In Kenya, prior estimates found that approximately 3.6 million children are orphans and vulnerable or are just vulnerable and this represents one fifth of the total population aged below 18 years of age. They are likely to be facing challenges with food security as the overwhelming numbers of OVC live with either one parent, elderly grandparents who also need care and support, or with poor relatives who struggle to meet their own needs (Lee, Murithi,Gilbet-Nandra, Kim, Schmitz &Odek, 2014).
To address the food security in Kenya, an initiative called “Feed the future” was launched in 2009 to link the farmers to markets, boosting small businesses, and creating pathways to reduce poverty. This was by increasing maize production, sales of cows and improving dairy income (USAID, 2009).
Kenyan strategies mostly focus on the Arid and Semi –Arid areas like in the Northern part where livestock are the source of income with the scarcity of rainfall.eg in Turkana East food security is affected by drought, cattle rattling, culture like polygamy the USAID have programs like creation of dams, providing treatment for livestock, access of finance to farmers, providing the farmers with hermetic bags to store their food after harvesting. Building of resiliencies in such vulnerable communities also reduces the need for recurrent humanitarian assistance by accelerating economic growth (Sirma, 2013).
Considering the location of Rangwe Sub-County, it is within the Homa Bay County where I in 10 children aged 10-14 have both parents or only one dead and most of them are single orphaned children with the ages below 17 years (Kenya AIDS Indicator Survey(KAIS), 2012). Children in such circumstances are at risk of losing several opportunities including food security for their well-being. There are interventions that are put in place for food security like the government using agriculture extension workers to go to the rural areas to train, mentor and introduce better farming techniques. However this has been unsuccessful due to high tax and cost on farm tools (Datta & Njuguna, 2009). Food security here is accessed through crops, livestock and fishery. The strategies put in place are on-farm strategies like soil and water conservation techniques, adoption of early-maturing varieties, staggered planting, post-harvest handling, improved storage facilities, and value addition. In Rangwe food insecurity is linked to low food productivity due to extreme weather, climatic shocks, unsustainable natural resource management, high prevalence of HIV/AIDS and limited access to farm inputs. Water availability is also a limiting factor in crop and livestock production. (MoALF, 2016)

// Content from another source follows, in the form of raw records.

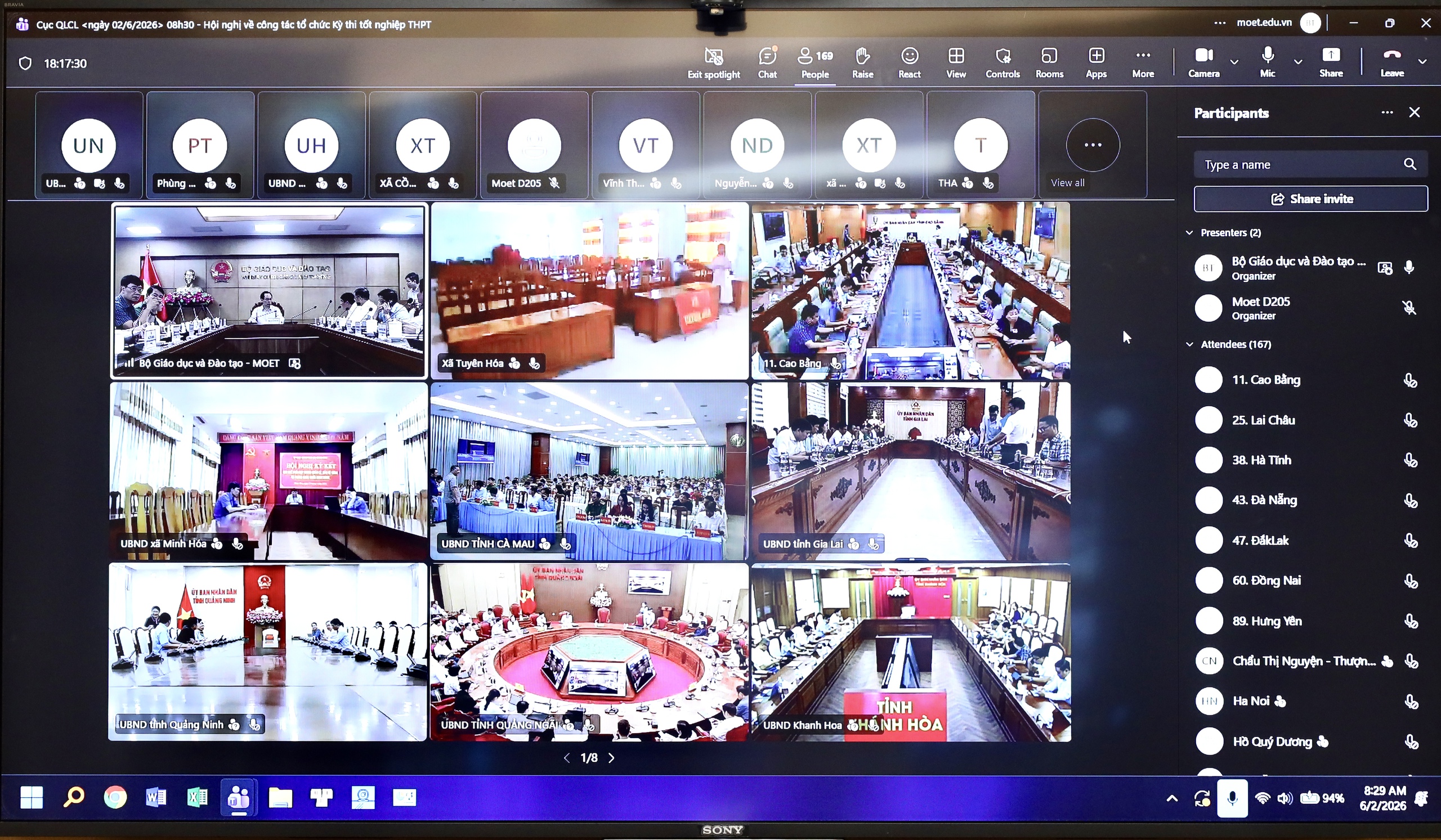Open the React emoji menu
The height and width of the screenshot is (840, 1441).
[x=909, y=62]
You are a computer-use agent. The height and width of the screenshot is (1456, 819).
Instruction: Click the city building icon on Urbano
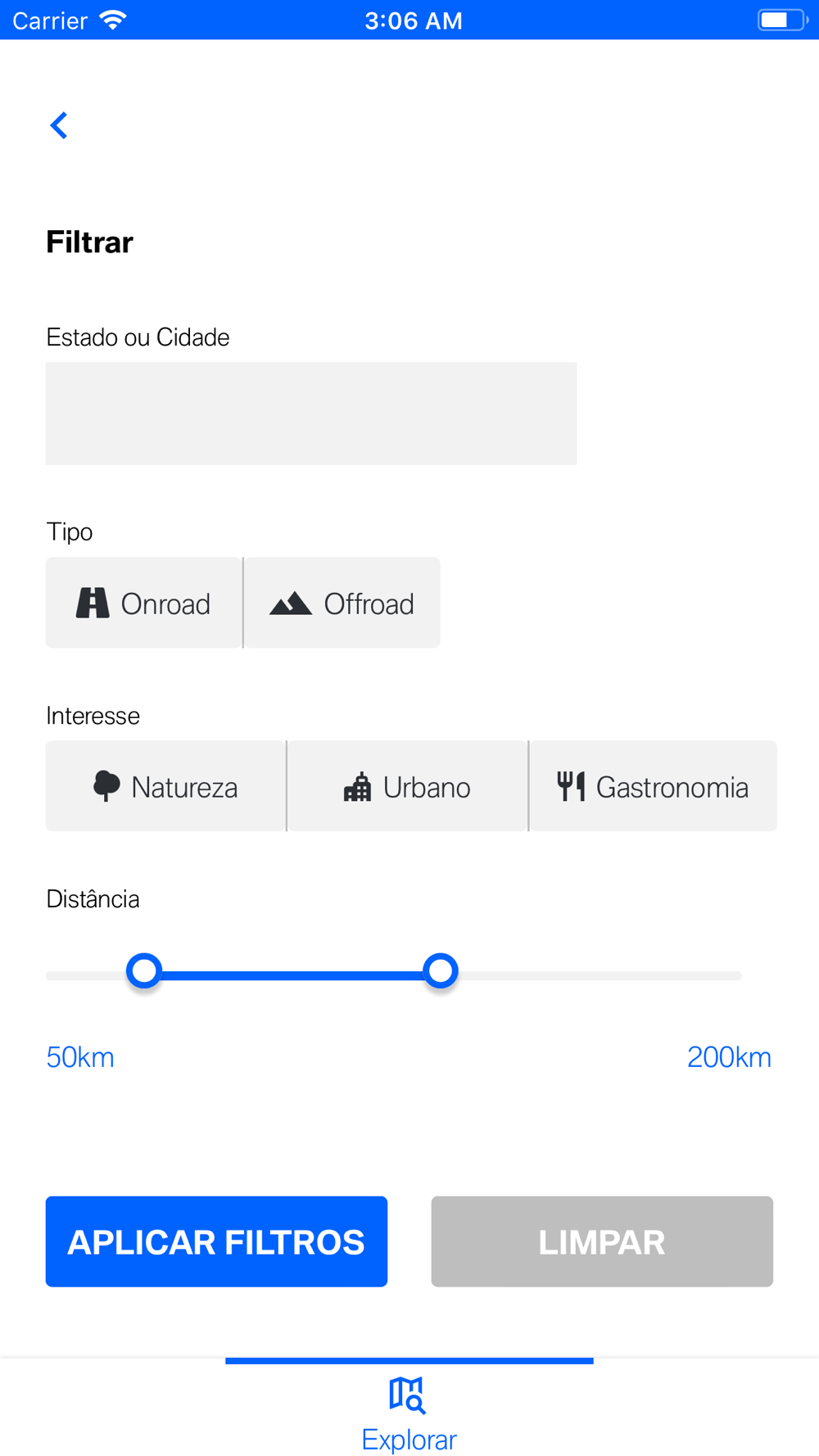[357, 787]
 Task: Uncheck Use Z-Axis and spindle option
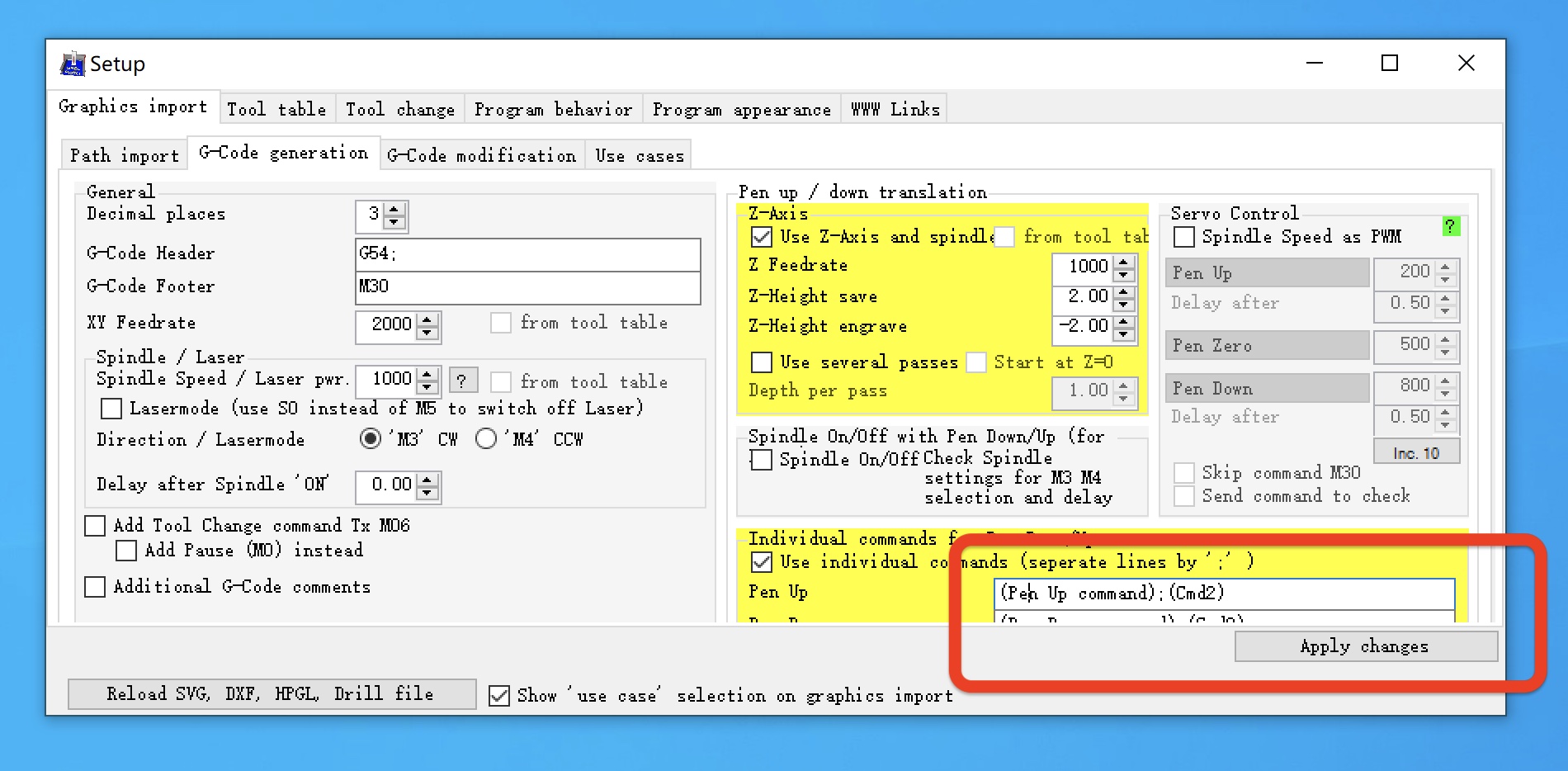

Existing studies have explored the impact of food security on orphan-hood in general on the wellbeing of children, families and communities and the focus of assertions and predictions often on the negative impact of HIV/AIDS on orphans or on the general household. In the majority scenarios, children with single parents are disregarded when vulnerability is described among children in the community as they appear to have a responsible caregiver and thus it appears that orphan-hood itself is an inadequate measure of vulnerability that does little to describe the complexity of challenges facing children with single parents, a finding that policymakers and development practitioners would do well. Single orphans have been marginalized in research studies. This study will attempt to address it.